Metro Vancouver has launched a new safety education initiative for Capilano River Regional Park, encouraging recreationists to be aware in and around the water.
The new website offers safety tips around the river, information on what to do in an emergency, and a little more background on the Capilano River itself.
It also features compelling footage and interviews from North Shore Rescue, which has saved many people from the river’s strong currents, speeds and winding curves before.
“We’re asking the public to stay on the designated trails when they’re visiting the park, and also make sure they look at their surroundings and see a quickly-changing river, speed and the flow of the water,” Daniel Roberge, general manager for Water Services at Metro Vancouver, told Global News.
“What most of those rescues have in common is that there was some rapidly-changing conditions on the river and people got caught.”
The initiative comes more than two years after one person was killed and another went missing — presumed dead — when the Cleveland Dam’s drum gate opened during maintenance, causing water to flood out into the Capilano River without warning and trapping several visitors.
Many escaped on their own, but four people had to be rescued from the water.
An early review of the October 2020 disaster cited human error related to the programming of the control system for the spillway gate as the “clearest contributing factor.” At the time, Metro Vancouver said it would implement a better public warning system and increase monitoring downstream of the dam to prevent such a tragedy from occurring again.
Three Metro Vancouver employees were fired and a six-alarm system was installed in April 2021.
Metro Vancouver and the Greater Vancouver Water District are now being sued by a couple impacted by the tragedy.
A notice of claim dated September 2022 states that Chihiro Nakamura and her husband Mateusz Wiacek were sitting by a rock when the Cleveland Dam’s drum gate opened, and a “wall of water” rushed towards them. Wiacek told his wife to run, but Nakamura slipped on the rocks and didn’t make it to shore, it states.
She climbed onto a tree by the edge of the river while Wiacek tried to reach with a piece of wood from the riverbank. The claim says the river water was too strong and swept the branch away from him, so he ran up the canyon embankment and called 911.
Nakamura states “she thought she was going to die.” She was rescued, but two others were not. Ryan Nickerson was recovered in the aftermath of the flash flood, and the body of his 27-year-old son, Hugh, has not been found.
The notice of claim states that as a result of Metro Vancouver’s and the Greater Vancouver Water District’s negligence, Nakamura suffered pain and suffering, and loss of enjoyment of life, income, income-earning opportunity, homemaking abilities, medical care and more.
“They’re still quite fearful around rushing water,” their lawyer Paul Formby said in a Thursday interview. “Even at the beach, they’re still having episodes.
“I think the nightmares are long gone, but it’s just the shock … last year they were camping by a steam, not a huge stream, but they’re in the wilderness camping with others and neither of them could sleep during the night.”
None of the plaintiff’s claims have been tested in court. Global News has reached out to Metro Vancouver for comment.
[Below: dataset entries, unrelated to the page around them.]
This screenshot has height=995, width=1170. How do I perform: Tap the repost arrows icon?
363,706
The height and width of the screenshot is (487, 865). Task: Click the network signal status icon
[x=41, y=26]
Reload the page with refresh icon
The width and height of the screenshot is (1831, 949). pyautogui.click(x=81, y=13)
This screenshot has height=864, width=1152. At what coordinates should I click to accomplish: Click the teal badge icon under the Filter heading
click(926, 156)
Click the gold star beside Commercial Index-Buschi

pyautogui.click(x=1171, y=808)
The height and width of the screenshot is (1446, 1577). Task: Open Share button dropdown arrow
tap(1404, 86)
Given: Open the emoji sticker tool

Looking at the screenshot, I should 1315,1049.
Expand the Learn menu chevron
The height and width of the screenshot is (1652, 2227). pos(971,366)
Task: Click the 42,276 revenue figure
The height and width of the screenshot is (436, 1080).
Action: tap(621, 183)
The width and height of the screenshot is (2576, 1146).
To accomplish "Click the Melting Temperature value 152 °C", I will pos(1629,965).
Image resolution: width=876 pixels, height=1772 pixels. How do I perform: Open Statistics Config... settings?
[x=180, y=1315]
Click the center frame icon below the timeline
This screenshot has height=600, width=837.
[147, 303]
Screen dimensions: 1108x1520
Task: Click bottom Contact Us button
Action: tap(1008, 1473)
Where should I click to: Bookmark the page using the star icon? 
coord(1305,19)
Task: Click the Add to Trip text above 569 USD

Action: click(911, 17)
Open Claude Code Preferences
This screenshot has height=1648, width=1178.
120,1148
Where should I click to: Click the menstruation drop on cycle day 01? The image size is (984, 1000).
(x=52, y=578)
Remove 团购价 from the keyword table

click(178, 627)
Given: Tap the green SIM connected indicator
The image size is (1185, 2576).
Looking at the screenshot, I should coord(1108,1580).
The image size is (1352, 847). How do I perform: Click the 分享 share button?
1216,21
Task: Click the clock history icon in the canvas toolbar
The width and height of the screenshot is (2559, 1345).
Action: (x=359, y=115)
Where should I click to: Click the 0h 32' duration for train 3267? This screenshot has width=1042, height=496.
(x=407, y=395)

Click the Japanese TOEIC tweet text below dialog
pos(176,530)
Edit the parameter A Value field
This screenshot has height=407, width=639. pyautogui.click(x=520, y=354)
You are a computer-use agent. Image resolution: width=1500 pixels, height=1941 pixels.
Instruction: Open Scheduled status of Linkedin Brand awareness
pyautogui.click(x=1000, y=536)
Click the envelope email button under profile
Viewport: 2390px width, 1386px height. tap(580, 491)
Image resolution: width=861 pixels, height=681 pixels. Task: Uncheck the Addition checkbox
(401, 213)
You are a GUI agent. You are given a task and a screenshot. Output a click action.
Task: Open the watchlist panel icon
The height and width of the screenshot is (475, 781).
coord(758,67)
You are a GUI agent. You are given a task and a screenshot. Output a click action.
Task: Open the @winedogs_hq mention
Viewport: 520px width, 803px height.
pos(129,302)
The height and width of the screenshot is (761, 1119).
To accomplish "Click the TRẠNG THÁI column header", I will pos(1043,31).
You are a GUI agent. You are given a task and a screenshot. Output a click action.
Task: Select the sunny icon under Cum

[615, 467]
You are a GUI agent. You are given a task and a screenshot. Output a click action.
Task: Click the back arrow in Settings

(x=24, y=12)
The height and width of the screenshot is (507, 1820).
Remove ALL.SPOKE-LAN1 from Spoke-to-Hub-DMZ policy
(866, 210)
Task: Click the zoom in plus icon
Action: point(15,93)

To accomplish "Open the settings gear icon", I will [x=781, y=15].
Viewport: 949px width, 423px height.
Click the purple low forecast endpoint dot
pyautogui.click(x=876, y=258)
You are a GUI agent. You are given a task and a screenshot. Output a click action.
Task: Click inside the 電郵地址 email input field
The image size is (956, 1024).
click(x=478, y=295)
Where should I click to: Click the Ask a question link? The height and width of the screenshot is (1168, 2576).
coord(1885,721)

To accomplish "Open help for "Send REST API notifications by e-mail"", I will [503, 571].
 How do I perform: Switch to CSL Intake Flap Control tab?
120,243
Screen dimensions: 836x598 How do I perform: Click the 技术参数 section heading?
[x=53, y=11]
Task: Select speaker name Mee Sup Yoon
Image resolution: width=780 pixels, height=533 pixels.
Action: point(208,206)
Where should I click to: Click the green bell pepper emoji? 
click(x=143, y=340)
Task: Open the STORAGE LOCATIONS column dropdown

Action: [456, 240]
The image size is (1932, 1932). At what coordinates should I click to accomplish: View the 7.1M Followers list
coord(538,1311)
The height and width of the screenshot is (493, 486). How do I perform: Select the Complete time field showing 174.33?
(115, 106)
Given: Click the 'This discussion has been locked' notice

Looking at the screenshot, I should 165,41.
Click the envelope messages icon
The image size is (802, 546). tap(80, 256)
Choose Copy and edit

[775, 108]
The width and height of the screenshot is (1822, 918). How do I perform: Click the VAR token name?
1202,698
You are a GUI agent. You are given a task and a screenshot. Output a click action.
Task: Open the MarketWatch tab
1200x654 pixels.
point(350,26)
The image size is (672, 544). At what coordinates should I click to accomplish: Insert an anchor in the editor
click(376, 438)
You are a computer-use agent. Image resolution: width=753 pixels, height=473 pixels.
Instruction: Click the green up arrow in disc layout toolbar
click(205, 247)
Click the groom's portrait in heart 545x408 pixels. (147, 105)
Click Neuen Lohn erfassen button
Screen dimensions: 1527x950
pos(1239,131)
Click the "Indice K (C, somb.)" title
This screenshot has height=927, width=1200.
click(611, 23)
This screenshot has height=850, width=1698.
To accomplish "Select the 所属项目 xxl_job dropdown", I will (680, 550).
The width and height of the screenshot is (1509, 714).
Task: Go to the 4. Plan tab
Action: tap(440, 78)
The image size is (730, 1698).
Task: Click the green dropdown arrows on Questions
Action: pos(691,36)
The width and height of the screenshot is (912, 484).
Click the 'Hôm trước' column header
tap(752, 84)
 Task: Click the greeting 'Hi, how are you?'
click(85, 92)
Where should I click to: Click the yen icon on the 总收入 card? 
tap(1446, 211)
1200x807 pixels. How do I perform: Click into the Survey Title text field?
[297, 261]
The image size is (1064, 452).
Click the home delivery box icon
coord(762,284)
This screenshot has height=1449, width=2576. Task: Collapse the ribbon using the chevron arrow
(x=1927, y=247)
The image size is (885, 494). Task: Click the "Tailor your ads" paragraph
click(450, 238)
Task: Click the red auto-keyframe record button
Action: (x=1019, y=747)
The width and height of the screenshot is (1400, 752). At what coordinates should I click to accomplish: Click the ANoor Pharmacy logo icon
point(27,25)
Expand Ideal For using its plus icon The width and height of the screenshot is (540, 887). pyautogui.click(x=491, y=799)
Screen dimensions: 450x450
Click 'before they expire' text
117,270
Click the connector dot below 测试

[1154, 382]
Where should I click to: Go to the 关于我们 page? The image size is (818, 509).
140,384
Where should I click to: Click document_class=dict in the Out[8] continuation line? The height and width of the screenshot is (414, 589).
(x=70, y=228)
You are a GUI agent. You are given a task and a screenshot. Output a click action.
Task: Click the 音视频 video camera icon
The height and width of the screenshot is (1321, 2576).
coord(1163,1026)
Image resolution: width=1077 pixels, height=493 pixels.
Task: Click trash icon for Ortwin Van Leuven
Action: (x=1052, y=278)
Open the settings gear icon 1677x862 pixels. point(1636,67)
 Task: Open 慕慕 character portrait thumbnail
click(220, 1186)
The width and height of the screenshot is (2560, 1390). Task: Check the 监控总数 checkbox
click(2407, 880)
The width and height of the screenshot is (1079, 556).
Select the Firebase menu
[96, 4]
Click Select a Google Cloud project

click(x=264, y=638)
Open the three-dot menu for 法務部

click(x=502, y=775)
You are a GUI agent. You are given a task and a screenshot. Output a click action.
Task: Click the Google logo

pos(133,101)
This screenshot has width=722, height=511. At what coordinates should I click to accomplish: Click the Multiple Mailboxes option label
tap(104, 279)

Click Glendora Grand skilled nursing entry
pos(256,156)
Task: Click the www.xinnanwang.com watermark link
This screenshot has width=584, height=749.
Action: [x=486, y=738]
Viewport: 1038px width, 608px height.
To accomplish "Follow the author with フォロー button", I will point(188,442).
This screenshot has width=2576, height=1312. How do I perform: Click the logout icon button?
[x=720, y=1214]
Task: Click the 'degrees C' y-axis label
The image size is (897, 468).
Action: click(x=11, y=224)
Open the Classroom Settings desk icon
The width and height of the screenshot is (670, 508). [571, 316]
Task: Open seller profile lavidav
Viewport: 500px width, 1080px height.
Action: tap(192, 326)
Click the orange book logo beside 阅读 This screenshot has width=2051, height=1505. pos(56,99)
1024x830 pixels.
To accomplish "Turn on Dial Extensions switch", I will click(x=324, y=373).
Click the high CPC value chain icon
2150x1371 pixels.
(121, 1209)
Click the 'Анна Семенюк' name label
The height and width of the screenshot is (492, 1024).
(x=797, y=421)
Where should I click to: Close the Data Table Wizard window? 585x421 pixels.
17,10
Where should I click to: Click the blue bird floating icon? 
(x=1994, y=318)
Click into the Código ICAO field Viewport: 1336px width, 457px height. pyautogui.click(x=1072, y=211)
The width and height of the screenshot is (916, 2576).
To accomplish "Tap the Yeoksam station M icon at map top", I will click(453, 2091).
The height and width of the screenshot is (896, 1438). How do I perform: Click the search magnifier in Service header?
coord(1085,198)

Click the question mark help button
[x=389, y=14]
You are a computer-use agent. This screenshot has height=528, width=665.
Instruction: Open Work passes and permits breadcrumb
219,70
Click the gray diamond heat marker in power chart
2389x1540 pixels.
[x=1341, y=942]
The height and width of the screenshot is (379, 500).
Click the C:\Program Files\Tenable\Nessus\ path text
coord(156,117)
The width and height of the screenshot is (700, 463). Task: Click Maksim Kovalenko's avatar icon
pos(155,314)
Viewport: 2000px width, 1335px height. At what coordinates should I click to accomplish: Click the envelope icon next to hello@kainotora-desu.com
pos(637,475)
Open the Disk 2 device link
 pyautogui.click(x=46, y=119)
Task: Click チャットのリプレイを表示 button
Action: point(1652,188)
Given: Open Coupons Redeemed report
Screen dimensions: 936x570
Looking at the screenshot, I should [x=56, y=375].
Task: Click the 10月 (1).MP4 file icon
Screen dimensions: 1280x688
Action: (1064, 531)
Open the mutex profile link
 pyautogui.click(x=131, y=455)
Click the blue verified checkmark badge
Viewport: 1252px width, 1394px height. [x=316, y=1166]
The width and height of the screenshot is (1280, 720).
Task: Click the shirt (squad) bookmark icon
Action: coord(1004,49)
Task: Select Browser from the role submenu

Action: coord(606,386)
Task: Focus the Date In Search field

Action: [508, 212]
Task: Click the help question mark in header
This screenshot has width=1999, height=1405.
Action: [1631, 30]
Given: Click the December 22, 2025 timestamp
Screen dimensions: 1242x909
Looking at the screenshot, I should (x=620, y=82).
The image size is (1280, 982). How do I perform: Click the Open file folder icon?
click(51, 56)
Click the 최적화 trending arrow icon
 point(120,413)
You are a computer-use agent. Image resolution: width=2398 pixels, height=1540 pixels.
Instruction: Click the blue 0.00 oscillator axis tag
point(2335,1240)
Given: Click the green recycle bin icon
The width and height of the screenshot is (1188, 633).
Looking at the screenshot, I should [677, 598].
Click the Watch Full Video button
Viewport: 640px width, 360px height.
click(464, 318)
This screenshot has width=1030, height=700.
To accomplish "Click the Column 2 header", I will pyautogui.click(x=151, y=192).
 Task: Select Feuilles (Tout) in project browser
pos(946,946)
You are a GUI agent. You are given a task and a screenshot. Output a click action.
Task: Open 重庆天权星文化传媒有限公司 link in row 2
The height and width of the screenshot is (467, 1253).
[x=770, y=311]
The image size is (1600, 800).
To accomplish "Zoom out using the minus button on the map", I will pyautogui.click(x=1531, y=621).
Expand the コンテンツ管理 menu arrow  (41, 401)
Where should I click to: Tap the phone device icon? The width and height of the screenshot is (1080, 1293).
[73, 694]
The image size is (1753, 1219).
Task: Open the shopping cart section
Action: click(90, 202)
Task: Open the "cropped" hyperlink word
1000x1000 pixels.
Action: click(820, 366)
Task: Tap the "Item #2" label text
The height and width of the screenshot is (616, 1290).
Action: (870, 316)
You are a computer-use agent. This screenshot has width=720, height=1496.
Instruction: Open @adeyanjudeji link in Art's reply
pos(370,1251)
In a Thursday statement, Metro Vancouver CAO Jerry Dobrovolny said the district is committed to enhancing safety in the park. Since October 2020, he added, the district has not only installed alarms, but adopted a new dam safety policy, implemented new dam safety procedures, and reorganized its departments to focus on dam improvement projects as well.
It has also completed studies and hydraulic models of Capilano River to inform future enhancements, transitioned to an emergency notification system for the Cleveland and Seymour Falls dams, and held the largest dam safety drill in its organizational history.
Formby said the civil suit is in a holding pattern as new lawyers for Metro Vancouver get up to speed on the case.
“It’s basically in the discovery process,” he said. “As far as we know, liability is not an issue, it’s just basically assessing damages right now.”
Formby called Metro Vancouver’s new website safety campaign “a step in the right direction.”
“I think you’ll see much more in the way of efforts to warn the people than just an ad,” he said.
According to the new safety website, the Capilano River can rise more than five metres in height at various points, with water moving faster than 20 kilometres per hour. The amount of water rushing down the river can also increase to more than 413,000 litres per second.